The best (and most selfish) cat deterrent is to have your own. When I lived in London my lawn was devastated by neighbouring cats until I got a couple of kittens. From the moment they were old enough, they were off into other people's gardens, preferring to use theirs as a loo, not mine. They're clean animals and as long as they belong to you, they will see off any cat which is considering using your garden as the local drop zone. Cats are nimbys.

If you can't bear the idea of getting a cat, then there are other options. You can use repellent substances, such as pepper dust, naphthalene, or aluminium ammonium sulphate liquids and powders, all available from vets. These can be sprinkled over the worst-affected areas. Their effect is short-term though, and the cats will return. Most of them have been designed to stop cats peeing in a particular place in the house, and are not really for use outside.

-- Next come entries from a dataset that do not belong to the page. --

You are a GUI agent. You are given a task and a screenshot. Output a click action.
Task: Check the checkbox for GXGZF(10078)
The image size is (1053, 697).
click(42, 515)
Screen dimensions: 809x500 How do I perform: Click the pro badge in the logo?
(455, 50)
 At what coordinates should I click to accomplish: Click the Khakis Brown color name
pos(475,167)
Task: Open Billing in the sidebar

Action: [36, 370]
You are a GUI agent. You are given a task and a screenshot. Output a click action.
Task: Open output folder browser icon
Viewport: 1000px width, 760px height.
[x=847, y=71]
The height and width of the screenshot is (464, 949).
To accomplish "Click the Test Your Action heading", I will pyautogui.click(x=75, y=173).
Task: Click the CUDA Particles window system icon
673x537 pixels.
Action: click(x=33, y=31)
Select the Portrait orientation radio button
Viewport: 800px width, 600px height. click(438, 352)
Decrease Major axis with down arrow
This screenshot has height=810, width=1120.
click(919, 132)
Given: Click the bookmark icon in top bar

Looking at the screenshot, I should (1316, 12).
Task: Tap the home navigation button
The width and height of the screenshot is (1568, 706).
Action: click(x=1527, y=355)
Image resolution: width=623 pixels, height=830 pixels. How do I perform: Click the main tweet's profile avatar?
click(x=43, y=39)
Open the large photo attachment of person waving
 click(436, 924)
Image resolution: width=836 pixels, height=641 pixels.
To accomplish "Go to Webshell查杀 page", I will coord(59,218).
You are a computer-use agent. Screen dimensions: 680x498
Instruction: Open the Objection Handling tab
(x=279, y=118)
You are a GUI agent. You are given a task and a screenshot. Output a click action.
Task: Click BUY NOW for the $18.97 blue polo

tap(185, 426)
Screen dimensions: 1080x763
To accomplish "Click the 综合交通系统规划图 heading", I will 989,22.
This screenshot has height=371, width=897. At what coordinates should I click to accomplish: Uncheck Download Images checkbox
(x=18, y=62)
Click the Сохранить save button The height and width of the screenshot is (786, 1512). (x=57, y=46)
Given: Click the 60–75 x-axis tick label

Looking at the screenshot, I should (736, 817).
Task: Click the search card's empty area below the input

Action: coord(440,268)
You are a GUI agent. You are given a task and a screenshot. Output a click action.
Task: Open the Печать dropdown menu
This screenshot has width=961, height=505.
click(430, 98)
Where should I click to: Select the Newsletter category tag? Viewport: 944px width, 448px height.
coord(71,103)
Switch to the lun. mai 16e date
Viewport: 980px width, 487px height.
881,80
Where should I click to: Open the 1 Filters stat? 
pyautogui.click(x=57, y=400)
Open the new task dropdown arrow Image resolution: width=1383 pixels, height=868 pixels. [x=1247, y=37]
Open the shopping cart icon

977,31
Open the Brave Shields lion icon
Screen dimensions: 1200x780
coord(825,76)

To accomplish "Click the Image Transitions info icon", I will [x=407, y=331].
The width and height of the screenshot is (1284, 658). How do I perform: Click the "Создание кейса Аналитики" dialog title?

Alternatively, you could try an anti-cat alarm. These give off ultrasonic sounds that are virtually inaudible to humans, but sound painfully loud to cats, encouraging them to go elsewhere. In my experience, the effect of these is also short-term. Cats eithers seem to get used to the noise, or decide to turn a deaf ear. In less than a month, you are back where you started.

The most permanent solution is to avoid giving cats what they like. Gravel paths are a real favourite: they think they've found a giant litter tray. They also like loose, dry soil, or mulch-covered flower beds, which have more exposed soil than plant-cover; and a lawn with catmint edge is pure paradise. They can defecate and then have half an hour basking in the sun, lounging on top of your battered plants.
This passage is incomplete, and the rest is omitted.